Companies should bear some responsibility for the administrative burden customers face following a breach, according to Kathryn Gledhill-Tucker, board member of Electronic Frontiers Australia (EFA).
“Contacting banks, monitoring your credit score, updating your fingerprints, these all take time and effort,” they said in a statement.
“Why should we have to spend what little spare time we have cleaning up messes caused by other people?”
In Optus’s media call on Friday, the chief executive said the company was talking to different providers to supply additional support and monitoring, especially to customers who had identification numbers exposed.
Optus has not announced when and how this will be made available.
A ‘cultural shift’ needed
While Optus is still investigating the incident and has not yet detailed how the actor was able to access so much customer information, Kate Bower said she would like to see a “cultural shift” among Australian companies more broadly.

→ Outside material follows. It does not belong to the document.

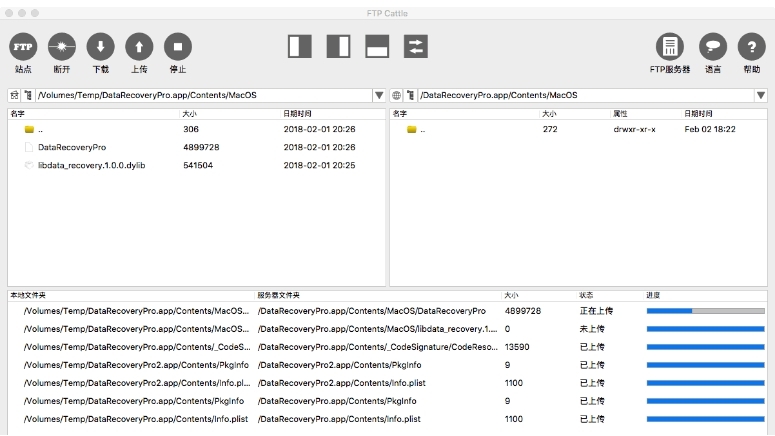Select the DataRecoveryPro file in local list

In past decades, there’s been what Ms Bower dubbed a “data grab culture”. In particular, there hasn’t been a strong incentive to minimise the collection of customer data and to delete it when no longer needed.
This is of particular concern following the Optus incident, as information about past customers as far back as 2017 may have been exposed.
“It’s always going to be balanced.
“Obviously, they can’t always delete everything, but it should be a case of deleting everything that they can,” Ms Bower said.
“Those are questions Optus customers will reasonably have in the coming days and weeks.”
Questioned about the loss of password and drivers licence ID numbers on Friday, the Optus boss said the company is required by law to hold onto identification information for six years.
Optus did not respond to questions about which law Kelly Bayer Rosmarin was referring to, by deadline.
More powers for customers and the privacy regulator
While the full details of the data breach are yet to be known, the incident has also renewed calls for individuals to be given more power to take action following the loss or abuse of their personal data.
The EFA advocates for a private right of action, Kathryn Gledhill-Tucker said.
Currently, Australians aren’t able to sue for serious invasions of privacy.
“When companies fail to protect users and their personal information, there should be consequences that encourage better data handling practices for all companies,” they said.
Ms Bower said the Office of the Australian Information Commissioner needed to be better resourced and given more powers to protect consumers.
“At the moment, the onus is much too much on individuals, who can’t do much but watch and wait,” she said.